Note: For this example you will not need to run npx promptfoo@latest init there is already an initialized promptfooconfig.yaml file in this directory
See the official docs here
NOTE - Additional Deps
For this example you will need to install the following dependencies in order for our custom_evals to run properly.
pip install nltk rouge-score
Getting Started
To get started, set your CLAUDE_API_KEY environment variable, or other required keys for the providers you selected. You can do export CLAUDE_API_KEY=YOUR_API_KEY.
Then, cd into the evaluation directory and write npx promptfoo@latest eval -c promptfooconfig.yaml --output ../data/results.csv
Afterwards, you can view the results by running npx promptfoo@latest view.
How it Works
The promptfooconfig.yaml file is the heart of our evaluation setup. It defines several crucial sections:
Prompts:
- Prompts are imported from the prompts.py file.
- These prompts are designed to test various aspects of LM performance.
Providers:
- We configure different Claude versions and their settings here.
- This allows us to test across multiple models or with varying parameters (e.g., different temperature settings).
Tests:
- Test cases are defined either in this file, or in this case imported from tests.yaml.
- These tests specify the inputs and expected outputs for our evaluations.

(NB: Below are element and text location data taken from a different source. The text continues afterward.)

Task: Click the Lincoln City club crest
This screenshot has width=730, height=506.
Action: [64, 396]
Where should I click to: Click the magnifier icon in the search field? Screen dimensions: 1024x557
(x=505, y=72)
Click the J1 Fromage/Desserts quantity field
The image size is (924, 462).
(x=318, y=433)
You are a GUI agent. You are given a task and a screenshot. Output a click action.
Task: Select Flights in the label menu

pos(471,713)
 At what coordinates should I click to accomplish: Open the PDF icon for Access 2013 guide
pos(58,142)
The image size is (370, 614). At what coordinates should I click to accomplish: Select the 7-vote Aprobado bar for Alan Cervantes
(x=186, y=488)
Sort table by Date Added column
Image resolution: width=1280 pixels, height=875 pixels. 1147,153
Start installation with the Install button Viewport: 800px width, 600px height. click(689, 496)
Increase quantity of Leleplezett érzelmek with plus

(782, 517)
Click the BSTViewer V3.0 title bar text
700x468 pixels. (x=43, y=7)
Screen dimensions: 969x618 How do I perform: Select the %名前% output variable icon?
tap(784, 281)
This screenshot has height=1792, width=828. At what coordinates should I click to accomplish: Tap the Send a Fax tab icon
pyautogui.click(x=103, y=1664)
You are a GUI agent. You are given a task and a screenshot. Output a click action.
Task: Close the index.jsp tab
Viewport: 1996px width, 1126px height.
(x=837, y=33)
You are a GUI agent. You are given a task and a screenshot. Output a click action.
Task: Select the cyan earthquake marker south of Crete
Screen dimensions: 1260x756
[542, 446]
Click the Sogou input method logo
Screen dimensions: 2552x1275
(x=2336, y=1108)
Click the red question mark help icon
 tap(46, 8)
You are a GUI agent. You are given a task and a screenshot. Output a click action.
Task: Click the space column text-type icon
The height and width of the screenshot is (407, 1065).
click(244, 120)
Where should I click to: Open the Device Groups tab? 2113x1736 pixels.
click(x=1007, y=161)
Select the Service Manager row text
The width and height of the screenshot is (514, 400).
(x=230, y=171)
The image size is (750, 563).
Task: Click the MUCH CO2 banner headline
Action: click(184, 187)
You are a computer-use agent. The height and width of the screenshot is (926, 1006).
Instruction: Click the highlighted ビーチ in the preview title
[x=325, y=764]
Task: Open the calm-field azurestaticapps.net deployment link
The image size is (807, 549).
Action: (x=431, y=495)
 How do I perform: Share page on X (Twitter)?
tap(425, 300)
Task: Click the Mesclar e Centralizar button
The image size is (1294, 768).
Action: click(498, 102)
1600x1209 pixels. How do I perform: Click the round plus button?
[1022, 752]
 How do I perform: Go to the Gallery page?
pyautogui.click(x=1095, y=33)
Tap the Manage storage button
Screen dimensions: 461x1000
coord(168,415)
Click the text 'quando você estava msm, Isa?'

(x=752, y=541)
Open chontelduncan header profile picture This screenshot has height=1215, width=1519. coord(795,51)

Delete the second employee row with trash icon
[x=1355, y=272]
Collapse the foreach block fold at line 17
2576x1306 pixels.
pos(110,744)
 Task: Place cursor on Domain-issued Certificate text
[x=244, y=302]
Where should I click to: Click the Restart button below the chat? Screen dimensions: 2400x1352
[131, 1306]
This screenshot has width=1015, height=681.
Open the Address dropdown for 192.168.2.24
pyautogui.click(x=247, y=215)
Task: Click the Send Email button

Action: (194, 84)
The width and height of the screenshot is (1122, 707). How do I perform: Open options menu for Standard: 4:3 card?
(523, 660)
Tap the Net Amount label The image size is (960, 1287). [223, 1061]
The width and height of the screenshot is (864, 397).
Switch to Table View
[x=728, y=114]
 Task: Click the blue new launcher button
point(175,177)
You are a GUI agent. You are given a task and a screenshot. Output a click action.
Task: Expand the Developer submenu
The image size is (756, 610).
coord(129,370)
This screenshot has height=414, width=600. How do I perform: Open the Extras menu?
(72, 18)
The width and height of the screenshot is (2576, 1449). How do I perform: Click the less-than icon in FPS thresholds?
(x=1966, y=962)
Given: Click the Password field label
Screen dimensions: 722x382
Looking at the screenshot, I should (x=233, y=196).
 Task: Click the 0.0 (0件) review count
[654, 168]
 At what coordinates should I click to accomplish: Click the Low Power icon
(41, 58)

- Promptfoo offers various built-in test types (see docs), or you can define your own. We have 3 custom evaluations and 1 out of the box (contains method):
bleu_eval.py: Implements the BLEU (Bilingual Evaluation Understudy) score, which measures the similarity between machine-generated text and reference texts.rouge_eval.py: Implements the ROUGE (Recall-Oriented Understudy for Gisting Evaluation) score, which assesses the quality of summarization by comparing it to reference summaries.llm_eval.py: Contains custom evaluation metrics that leverage Language Models to assess various aspects of generated text, such as coherence, relevance, or factual accuracy.
Output:
- Specifies the format and location of evaluation results.
- Promptfoo supports various output formats too!
Overriding the Python binary
By default, promptfoo will run python in your shell. Make sure python points to the appropriate executable.
If a python binary is not present, you will see a "python: command not found" error.
To override the Python binary, set the PROMPTFOO_PYTHON environment variable. You may set it to a path (such as /path/to/python3.11) or just an executable in your PATH (such as python3.11).